Shrove Tuesday
Tomorrow, Ash Wednesday, marks the beginning of Lent. Many of us will attend a church service in which ashes are marked upon our foreheads. We will hear the traditional Ash Wednesday litany that reminds us, “Remember, from dust you have come, and to dust you shall return.”
I will be with the Senior Pastor of First United Methodist Church of Rogers, wearing a ministerial robe and clerical stole, standing in 36 degree temperatures, waiting in a parking lot in Downtown Rogers, Arkansas, to impose ashes on the foreheads of those who drive by.
The car pulls up. “What is your name?”
“Maria.”
“Maria, remember your creation in God . . . from dust God created you . . . and remember your humanity . . . to dust you shall return.” The car drives away.
It seems a bit mundane, imposing ashes as people pull up in their cars, rather than in the formality of an Ash Wednesday service in a beautiful Chapel somewhere.
Yet, what better way to remember our humanity, to be reminded of our clay feet, than in the run of everyday life?
“Honey, I’m running to the grocery store and the post office. And oh, between, I’m stopping to get marked with ashes.”
It’s a powerful symbol of one central aspect of our humanity, the “dust” that will always be part of who we are.
“Remember that you are dust, and to dust you shall return,” is simply a formal way to say, “You’re human and always will be, so don’t forget it!”
Too much perverted spirituality claims you can rise above your humanity . . . that spiritual practices can root out your human nature permanently . . . that you can overcome your humanity and rise to some exalted spiritual sphere where you don’t have to deal with everyday life any more.

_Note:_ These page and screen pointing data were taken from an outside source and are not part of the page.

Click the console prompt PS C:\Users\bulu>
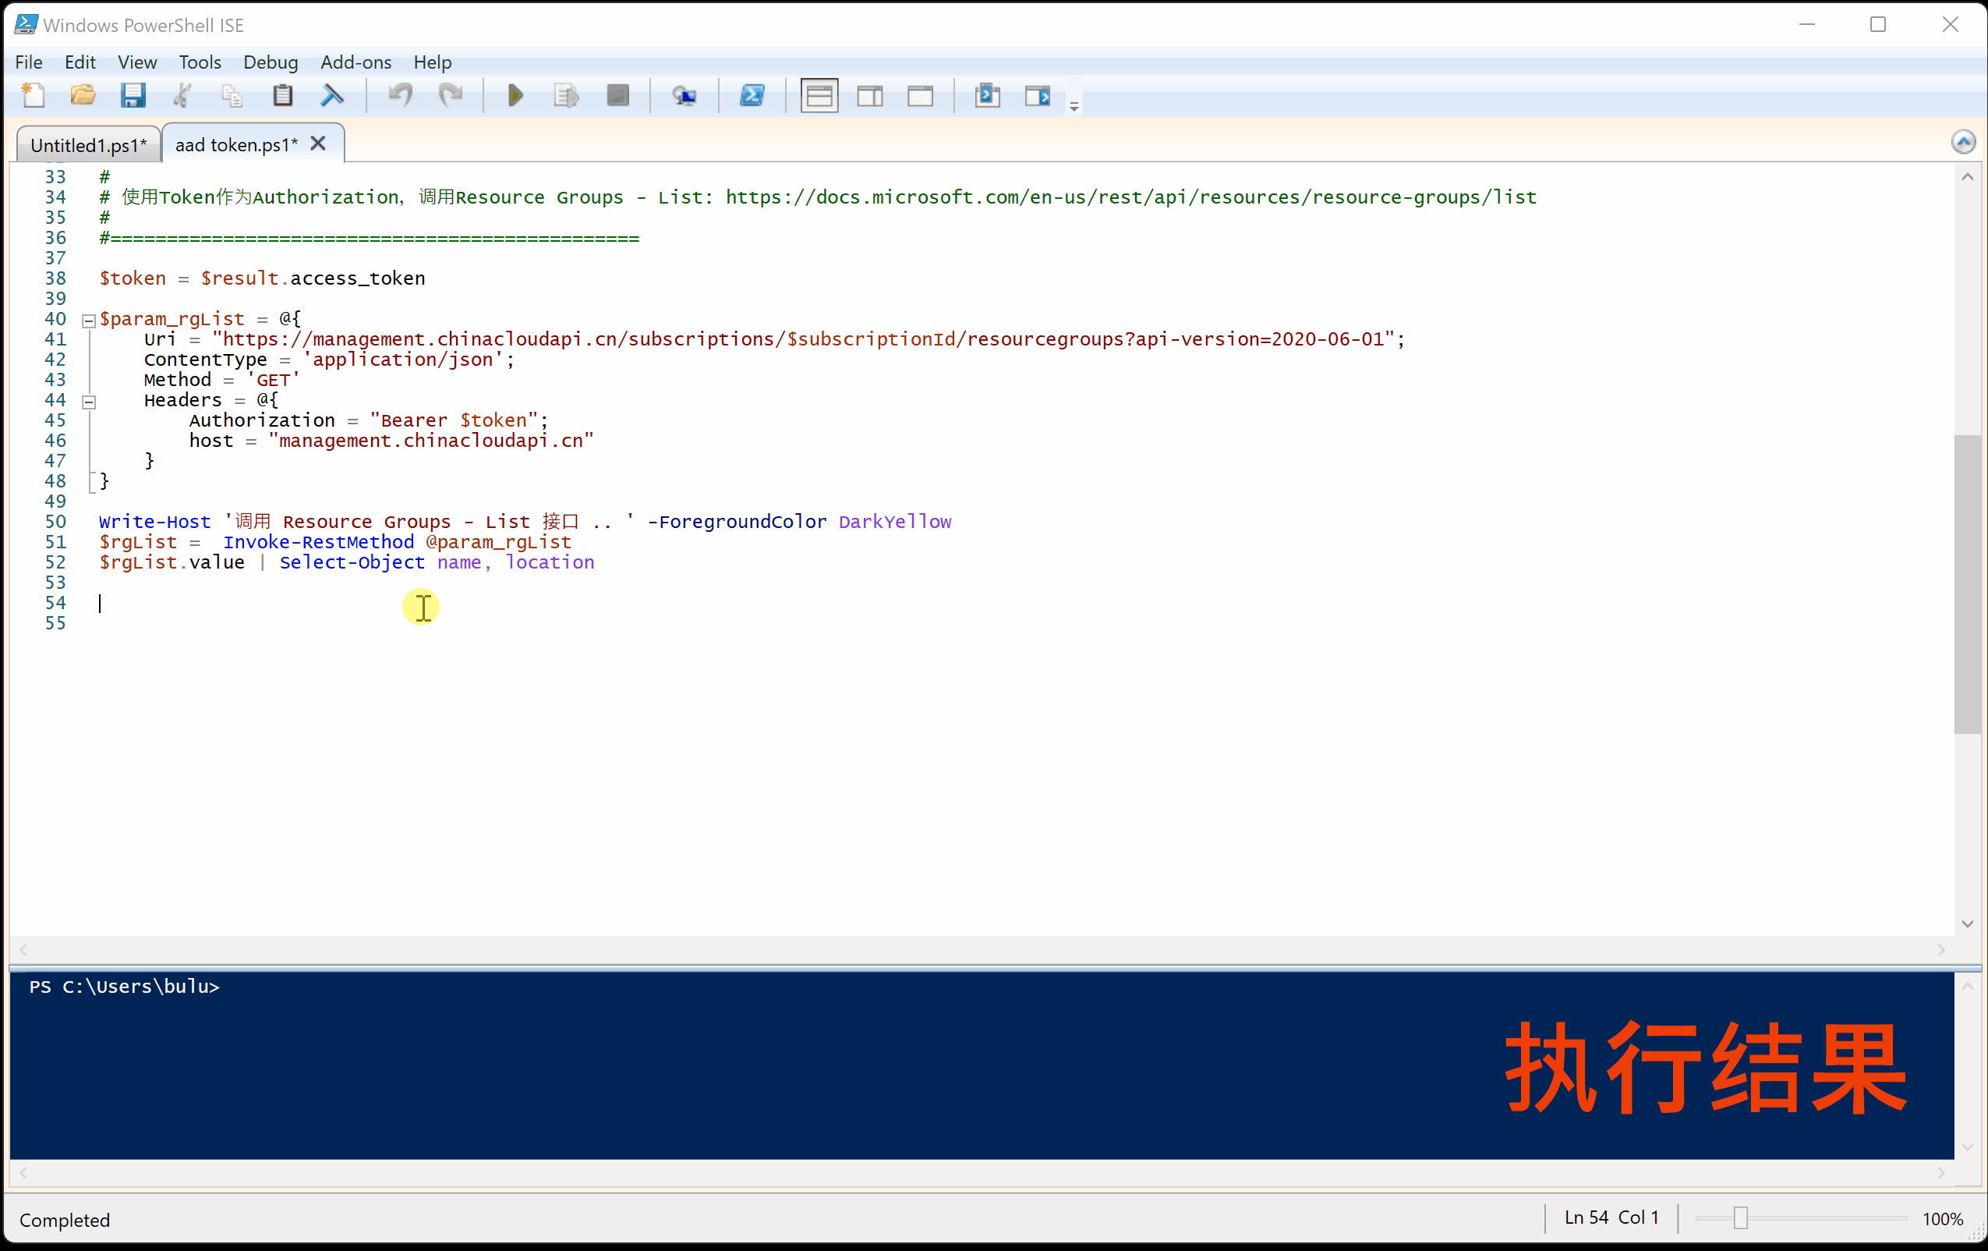1988x1251 pixels. coord(124,987)
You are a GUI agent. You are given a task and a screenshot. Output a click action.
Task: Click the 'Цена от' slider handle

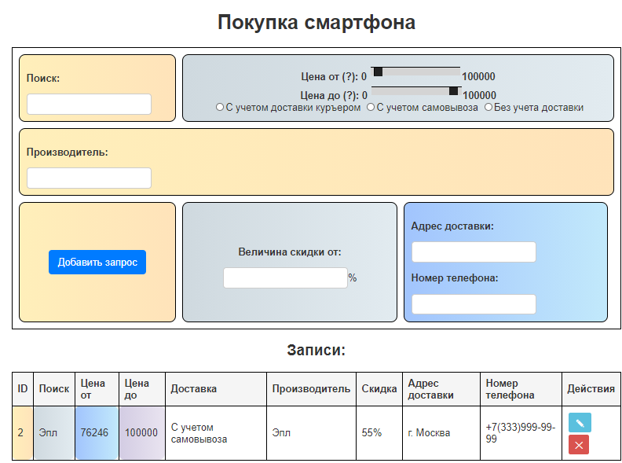378,72
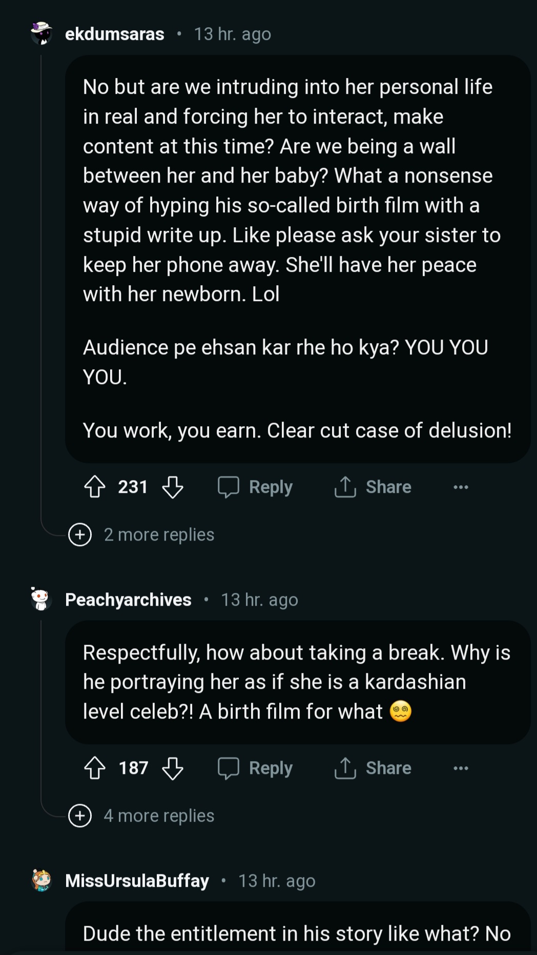Screen dimensions: 537x955
Task: Expand 2 more replies
Action: [x=158, y=534]

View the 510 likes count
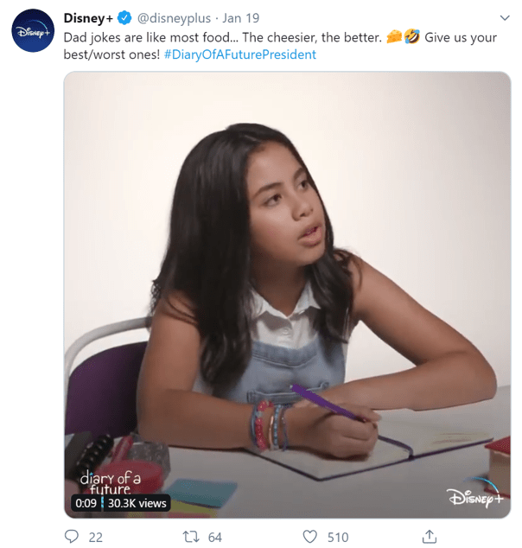tap(338, 537)
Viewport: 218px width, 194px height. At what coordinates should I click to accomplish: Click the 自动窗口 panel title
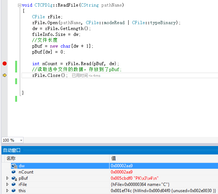click(12, 150)
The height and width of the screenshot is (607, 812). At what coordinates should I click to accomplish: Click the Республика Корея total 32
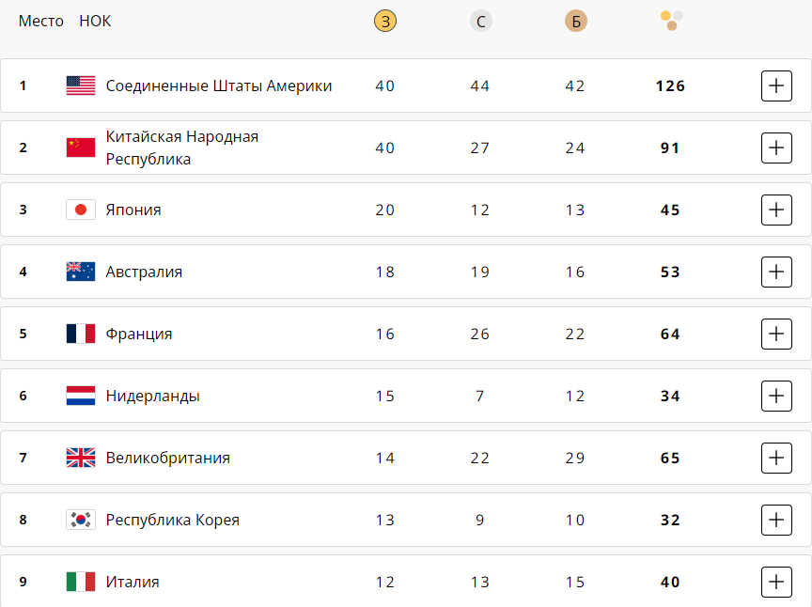pos(670,520)
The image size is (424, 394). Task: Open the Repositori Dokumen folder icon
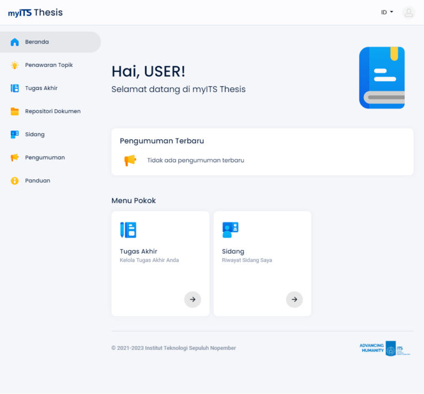tap(15, 111)
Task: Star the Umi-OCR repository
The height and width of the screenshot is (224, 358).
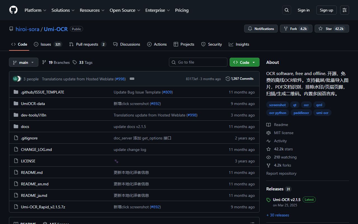Action: [x=332, y=28]
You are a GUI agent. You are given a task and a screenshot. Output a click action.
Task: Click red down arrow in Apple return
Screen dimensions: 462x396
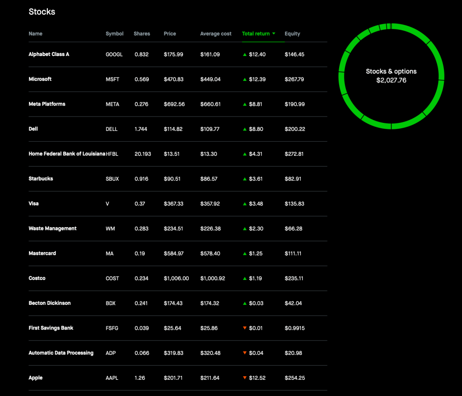coord(245,378)
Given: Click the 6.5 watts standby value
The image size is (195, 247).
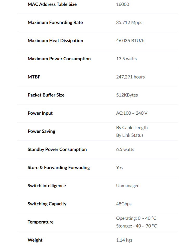Looking at the screenshot, I should [125, 150].
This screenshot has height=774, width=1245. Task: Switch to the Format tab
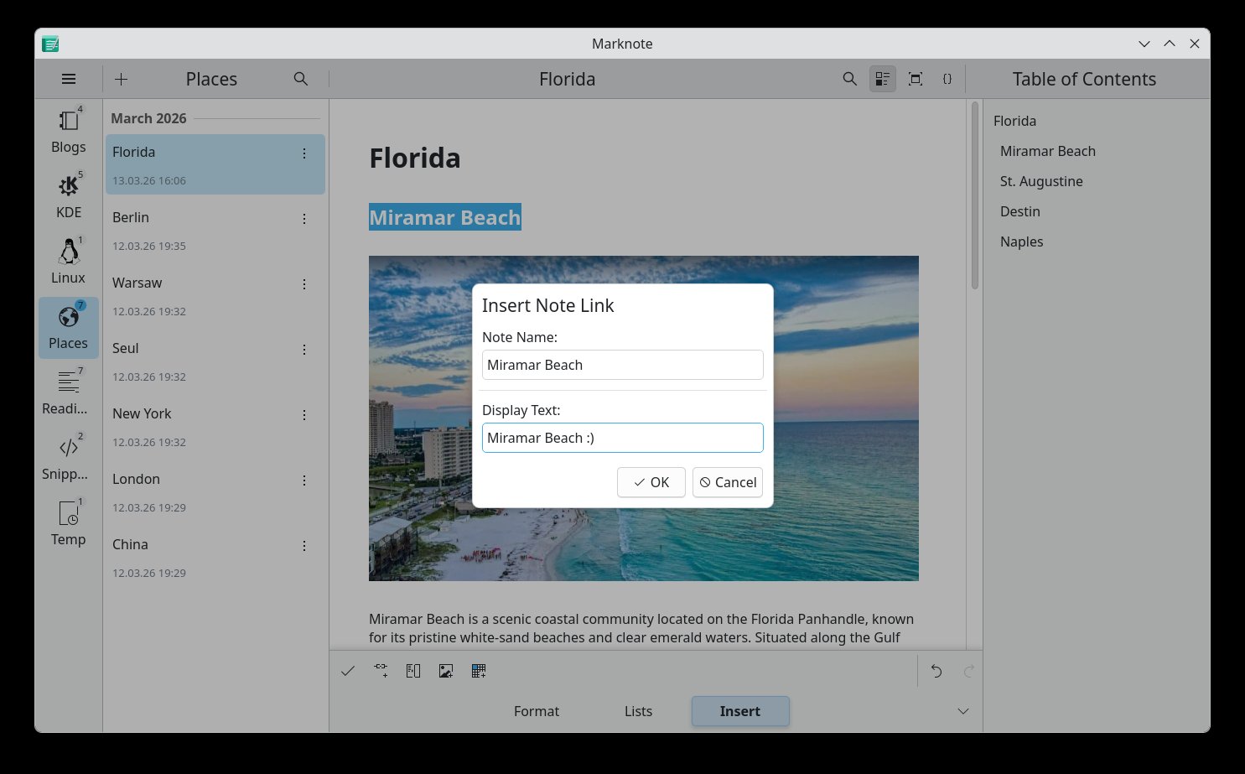(x=536, y=711)
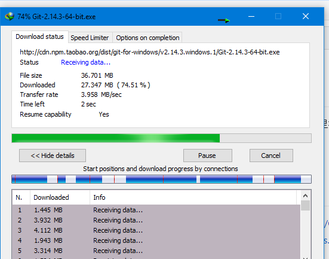Screen dimensions: 329x259
Task: Click the connections list scrollbar thumb
Action: point(305,206)
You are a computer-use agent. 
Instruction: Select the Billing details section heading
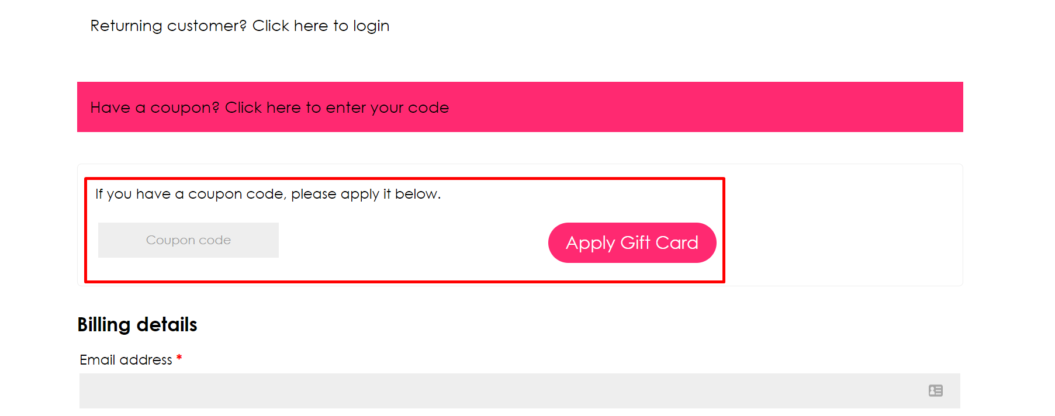[x=137, y=325]
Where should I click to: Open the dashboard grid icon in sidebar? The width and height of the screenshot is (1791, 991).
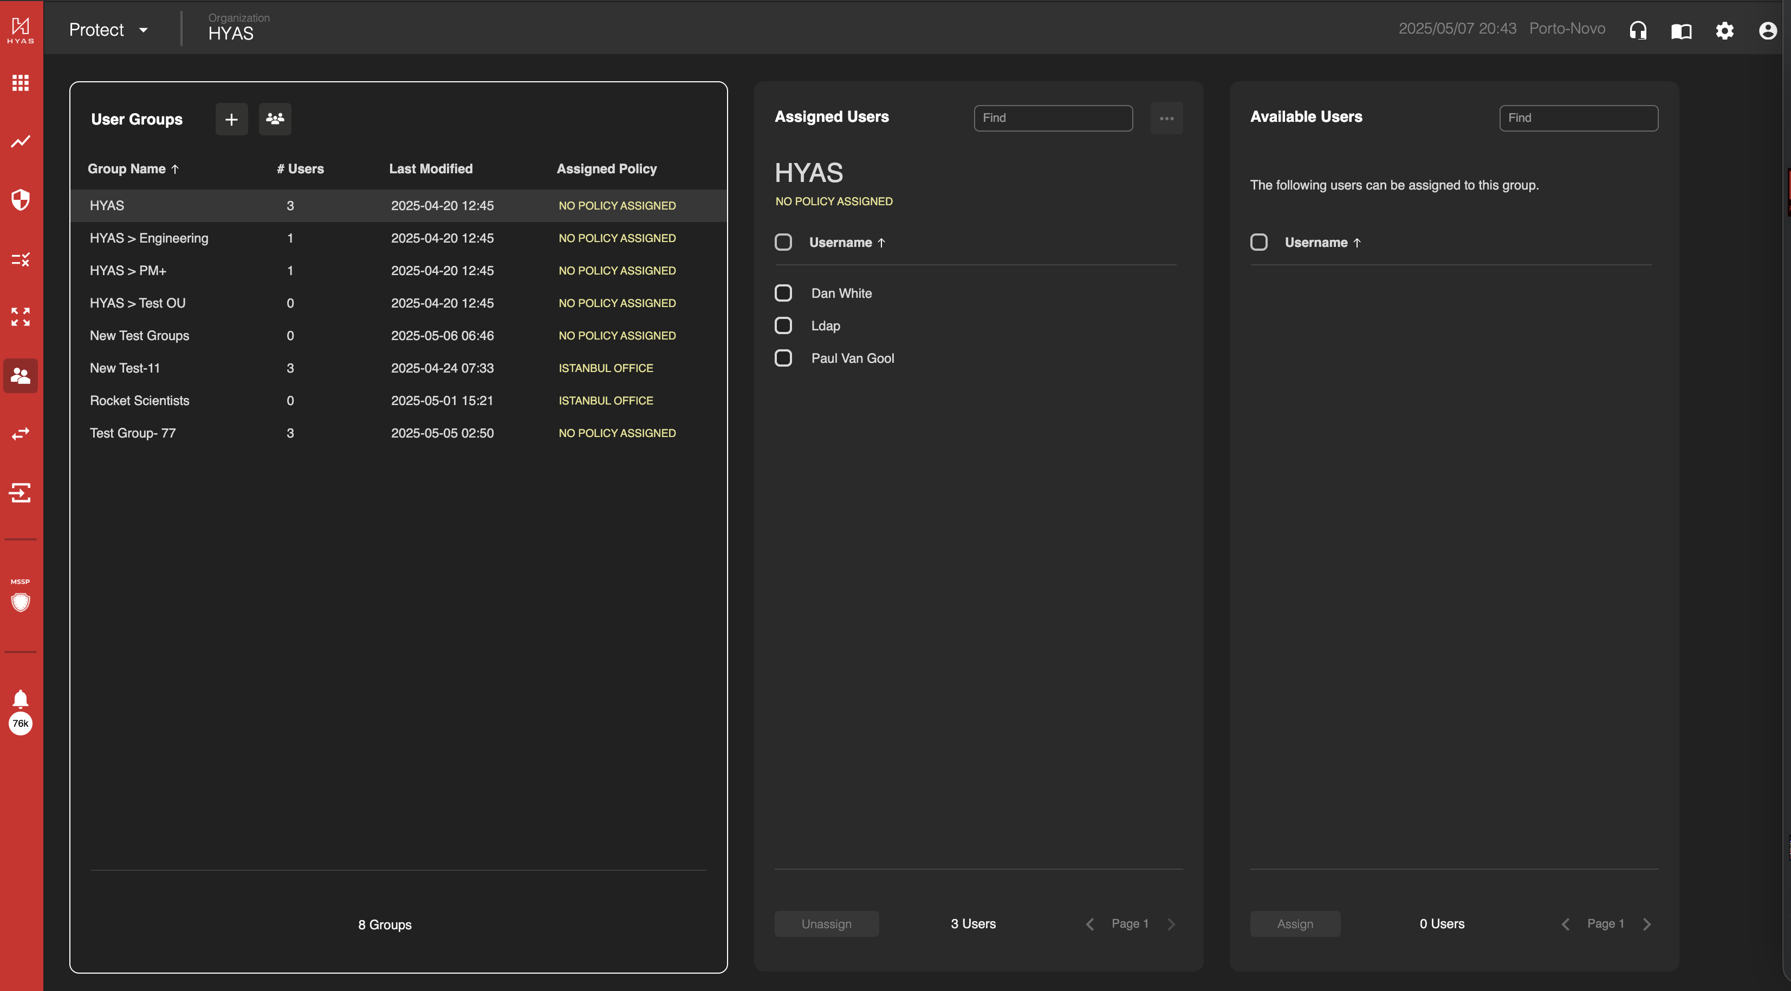[x=21, y=83]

In fact, that very illusion is carried by many who embark on an intentional spiritual path. They want to eradicate their impulses to control and envy and greed. They want a check on their egocentric longings and manipulations. They want to be better. They want to move beyond “sin.” The motive may be sound, but no matter how hard we try, we will never escape our humanness.
Lent begins with this reminder of our humanity. We are human. Dust. Clay. Too often weak and conflicted.
But we are also created in God’s image, created with God’s own DNA woven into our being, created for union with God, created to live in the fullness of our God-connection.
It is important that Lent begins this way . . . with this reminder of our humanity. Many of us take up some special practice for Lent, or we step into Lent intending to fast something . . . food or drink or a compulsive habit.
Some of us, for example, will vow to give up sweets, or more specifically chocolates, for Lent. Or we give up some kind of drink, perhaps alcohol. Or, if our own anger or envy is a particular issue for us, we will give up an afflictive emotion for Lent.
I realize that often I give up something for Lent that seems rather inconsequential. I can easily give up sweets, including chocolate, for Lent and will it come as no great sacrifice for me. Even something which comes nearer to addiction – my morning cup of coffee or evening glass of wine – still seems to be skimming the surface of Lent’s intention.
While there is something to be said for any form of fasting in which we say, “No!” to ourselves, there are some practices that seem to touch us more deeply than others.
Honestly, sometimes I wonder if we undertake practices for Lent that are more inconvenience than actual fasts because we want to do something for Lent at which we can succeed. Afraid that we might bale out three days into fasting some weightier afflictive emotion or addictive obsession, we opt for the thing we can accomplish, the fast at which we can succeed.
“How could I possibly tame my ego or lay aside my pride for seven weeks?”
“What would life be like if I didn’t have to worry all the time?”
“It is not possible for me to go a day without judging someone else.”
“I could not possibly spend 40 days without being critical, so why begin . . . why even try?”
We miss the point. Lent begins with this simple, earthy affirmation of our humanity: “You are dust” . . . loved dust, cherished dust, beyond-all-worth dust . . . but still, dust.
The point is not that you will mess up, that you will fall short. That is assumed already. The point is that you acknowledge when you do stumble . . . that you learn something about yourself, and about yourself in God, and about yourself in relation to others . . . that you get back “on the bicycle” after you fall and then keep going . . . that you find yourself loved and beheld, even as you fall . . . and that through it all, you come to experience that no amount of human failure can disqualify you from love.
If you begin Lent truly hearing and believing that you are dust, beloved dust, then you can go ahead and take on the improbable or the impossible in your life . . . you can endeavor to address the thing that most holds you in its grasp, knowing that no matter each Lenten day’s outcome, you are never disqualified from the journey and never outside the reach of love.
The visitor asked the monk, “What do you do here at the monastery all day long?”
The elder monk replied, “We fall down and get up . . . fall down and get up . . . fall down and get up.”